Part 9 in a series; see other parts here.
We all know the terrible feeling that follows the realization of a mistake: it’s a human experience whose commonality ranks somewhere between waking up and breathing. Sometimes this experience provokes defensive anger, as we try with all the violence we can muster to make the mistake stick to somebody else. Even when we manage the necessary legerdemain, though, the gnawing at our hearts remains. Even if most mistakes aren’t exactly the Furies pursuing Orestes after he killed his mother, they can still be nastily persistent ghosts.
Just as prayers never manage to stay entirely private, our mistakes are almost inevitably interpersonal. Dealing with them properly usually requires dealing with the other people involved. And yet, coming to the place where we have the wherewithal to deal means that some transformation within us needs to occur: to deal, we have to be all at once the person who made the mistake and somehow no longer that person.
The occasions of our mistakes do not always permit retreat to a tower where we can properly pray the thing out and get in a position to face the people we’ve wronged with perfect contrition. In fact we only rarely have such an opportunity: usually, we land in the moment underprepared, with no other option than improvisation, and we really hope not to play any wrong notes (or at least not any wrong wrong notes, as Thelonious Monk would say).
Still, we long for the tower, for the chance to lay everything out before God and hope that it could be put into some kind of order that’s not too embarrassing. If only there were a place where the demands of time and other people would retreat long enough for us to pray as we wish we could.
True, there are moments like this, and sometimes we can manage to cultivate more such moments, but sometimes we couldn’t make the time if we wanted to, and we feel badly about it because we really feel we should, at which point we need a sinner’s tower to deal with our inability to get to the sinner’s tower, which is a terrible mess indeed.
But maybe all of this trying to be alone and sort it out isn’t the only way. Maybe the tower, instead of or in addition to being a solitary place, can also exist among other people, sinners just like us. In keeping with early 17th-century printing conventions, the 1633 printing of The Temple (the collection of poems in which “Prayer ” appears) prints “sinners tow’r” without an apostrophe to indicate whether the possessive is singular or plural. Gloriously, then, it can be both: we can treasure the times when deep, solitary prayer is possible, and we can also learn how to make our life within the community of sinners more prayer-like.

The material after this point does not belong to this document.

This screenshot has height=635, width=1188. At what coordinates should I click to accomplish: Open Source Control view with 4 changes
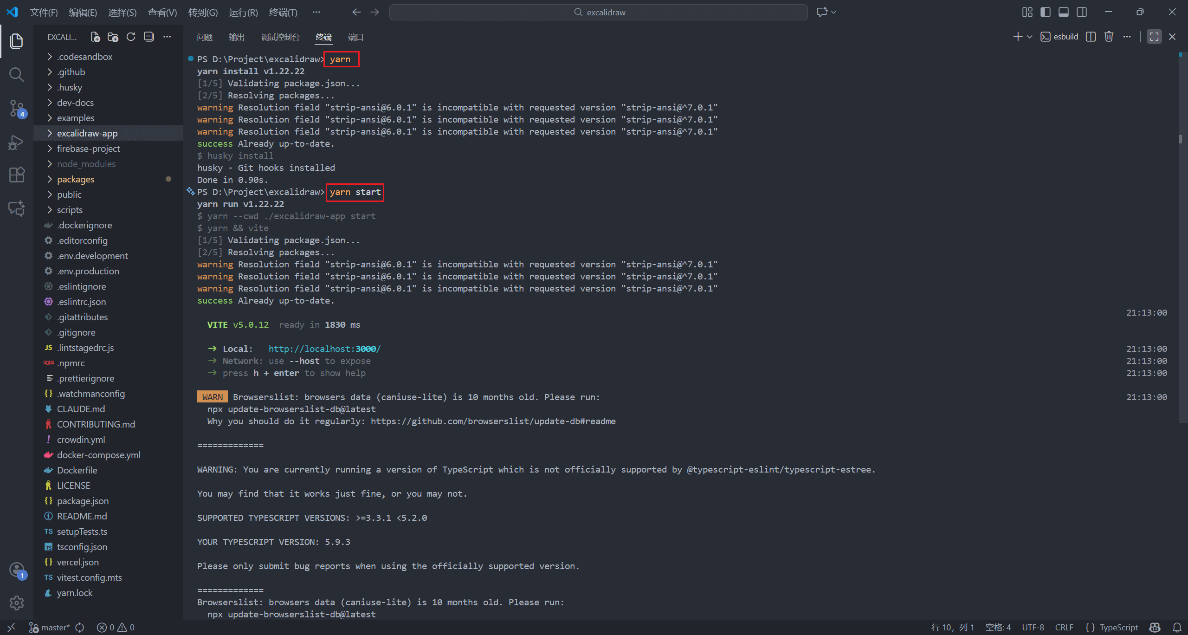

If we come to terms with the fact that we live most of our lives cheek by jowl with other sinners who to varying degrees long for that time alone in the tower to sort things out or even just to catch their breath, we can start trying to give at least glimpses of that experience to the people around us. When we give another person our ear and our attention, we pray by offering them a kind of prayer. Whereas the Tower of Babel compounded the confusion in the world, the tower we build for others by listening begins to heal that wound. For what more could we pray than that?